**Your assignment:** Please reproduce each of the entries below exactly as they appear.

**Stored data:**
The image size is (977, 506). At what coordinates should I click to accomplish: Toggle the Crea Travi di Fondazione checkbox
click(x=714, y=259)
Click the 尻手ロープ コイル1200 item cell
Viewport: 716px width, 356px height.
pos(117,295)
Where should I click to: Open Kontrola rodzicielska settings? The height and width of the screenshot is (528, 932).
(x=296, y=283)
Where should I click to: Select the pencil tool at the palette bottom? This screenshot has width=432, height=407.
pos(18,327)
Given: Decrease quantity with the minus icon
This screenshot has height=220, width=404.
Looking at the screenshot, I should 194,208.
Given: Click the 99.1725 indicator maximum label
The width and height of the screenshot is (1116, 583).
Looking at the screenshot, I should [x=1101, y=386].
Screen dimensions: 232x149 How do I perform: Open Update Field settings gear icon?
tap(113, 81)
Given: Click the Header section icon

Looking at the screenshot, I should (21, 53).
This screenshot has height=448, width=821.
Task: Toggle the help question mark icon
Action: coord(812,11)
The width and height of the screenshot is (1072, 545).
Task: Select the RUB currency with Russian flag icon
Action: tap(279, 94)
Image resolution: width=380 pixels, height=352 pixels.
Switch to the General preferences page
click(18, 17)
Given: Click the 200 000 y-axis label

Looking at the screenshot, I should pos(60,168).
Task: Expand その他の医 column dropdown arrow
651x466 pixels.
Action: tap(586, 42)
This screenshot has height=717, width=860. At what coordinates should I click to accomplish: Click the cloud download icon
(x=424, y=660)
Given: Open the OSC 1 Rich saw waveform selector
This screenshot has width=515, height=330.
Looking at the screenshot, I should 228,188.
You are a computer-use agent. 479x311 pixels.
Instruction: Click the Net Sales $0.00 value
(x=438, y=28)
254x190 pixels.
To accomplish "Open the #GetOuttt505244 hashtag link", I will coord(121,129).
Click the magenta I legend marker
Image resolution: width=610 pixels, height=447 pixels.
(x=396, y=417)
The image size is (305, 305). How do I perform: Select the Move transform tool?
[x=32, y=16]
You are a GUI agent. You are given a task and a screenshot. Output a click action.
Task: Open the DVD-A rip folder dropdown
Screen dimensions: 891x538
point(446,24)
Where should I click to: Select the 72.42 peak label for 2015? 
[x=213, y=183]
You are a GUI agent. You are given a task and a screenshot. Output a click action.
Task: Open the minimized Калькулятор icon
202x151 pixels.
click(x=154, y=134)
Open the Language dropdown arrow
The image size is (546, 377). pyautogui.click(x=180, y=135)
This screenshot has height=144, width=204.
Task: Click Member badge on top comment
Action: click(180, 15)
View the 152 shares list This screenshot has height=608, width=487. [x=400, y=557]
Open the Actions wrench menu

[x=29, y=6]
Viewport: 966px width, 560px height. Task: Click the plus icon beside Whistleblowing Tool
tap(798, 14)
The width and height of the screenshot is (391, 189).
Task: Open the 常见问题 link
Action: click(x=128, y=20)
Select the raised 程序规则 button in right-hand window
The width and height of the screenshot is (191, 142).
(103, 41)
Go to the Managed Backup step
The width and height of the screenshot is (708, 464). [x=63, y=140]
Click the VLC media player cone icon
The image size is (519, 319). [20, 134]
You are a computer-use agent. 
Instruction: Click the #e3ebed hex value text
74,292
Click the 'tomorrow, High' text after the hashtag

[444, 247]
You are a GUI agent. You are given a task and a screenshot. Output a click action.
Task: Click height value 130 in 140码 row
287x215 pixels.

**Written solution:**
The image size is (977, 506). At what coordinates should I click to accomplish: Toggle the Crea Travi di Fondazione checkbox
click(x=714, y=259)
Click the 尻手ロープ コイル1200 item cell
Viewport: 716px width, 356px height.
pos(117,295)
Where should I click to: Open Kontrola rodzicielska settings? The height and width of the screenshot is (528, 932).
(x=296, y=283)
Where should I click to: Select the pencil tool at the palette bottom? This screenshot has width=432, height=407.
pos(18,327)
Given: Decrease quantity with the minus icon
This screenshot has height=220, width=404.
Looking at the screenshot, I should 194,208.
Given: Click the 99.1725 indicator maximum label
The width and height of the screenshot is (1116, 583).
Looking at the screenshot, I should [x=1101, y=386].
Screen dimensions: 232x149 How do I perform: Open Update Field settings gear icon?
tap(113, 81)
Given: Click the Header section icon

Looking at the screenshot, I should (21, 53).
This screenshot has height=448, width=821.
Task: Toggle the help question mark icon
Action: coord(812,11)
The width and height of the screenshot is (1072, 545).
Task: Select the RUB currency with Russian flag icon
Action: tap(279, 94)
Image resolution: width=380 pixels, height=352 pixels.
Switch to the General preferences page
click(18, 17)
Given: Click the 200 000 y-axis label

Looking at the screenshot, I should pos(60,168).
Task: Expand その他の医 column dropdown arrow
651x466 pixels.
Action: tap(586, 42)
This screenshot has height=717, width=860. At what coordinates should I click to accomplish: Click the cloud download icon
(x=424, y=660)
Given: Open the OSC 1 Rich saw waveform selector
This screenshot has width=515, height=330.
Looking at the screenshot, I should 228,188.
You are a computer-use agent. 479x311 pixels.
Instruction: Click the Net Sales $0.00 value
(x=438, y=28)
254x190 pixels.
To accomplish "Open the #GetOuttt505244 hashtag link", I will coord(121,129).
Click the magenta I legend marker
Image resolution: width=610 pixels, height=447 pixels.
(x=396, y=417)
The image size is (305, 305). How do I perform: Select the Move transform tool?
[x=32, y=16]
You are a GUI agent. You are given a task and a screenshot. Output a click action.
Task: Open the DVD-A rip folder dropdown
Screen dimensions: 891x538
point(446,24)
Where should I click to: Select the 72.42 peak label for 2015? 
[x=213, y=183]
You are a GUI agent. You are given a task and a screenshot. Output a click action.
Task: Open the minimized Калькулятор icon
202x151 pixels.
click(x=154, y=134)
Open the Language dropdown arrow
The image size is (546, 377). pyautogui.click(x=180, y=135)
This screenshot has height=144, width=204.
Task: Click Member badge on top comment
Action: click(180, 15)
View the 152 shares list This screenshot has height=608, width=487. [x=400, y=557]
Open the Actions wrench menu

[x=29, y=6]
Viewport: 966px width, 560px height. Task: Click the plus icon beside Whistleblowing Tool
tap(798, 14)
The width and height of the screenshot is (391, 189).
Task: Open the 常见问题 link
Action: click(x=128, y=20)
Select the raised 程序规则 button in right-hand window
The width and height of the screenshot is (191, 142).
(103, 41)
Go to the Managed Backup step
The width and height of the screenshot is (708, 464). [x=63, y=140]
Click the VLC media player cone icon
The image size is (519, 319). [20, 134]
You are a computer-use agent. 
Instruction: Click the #e3ebed hex value text
74,292
Click the 'tomorrow, High' text after the hashtag

[444, 247]
You are a GUI agent. You are given a task and a screenshot. Output a click action.
Task: Click height value 130 in 140码 row
287x215 pixels.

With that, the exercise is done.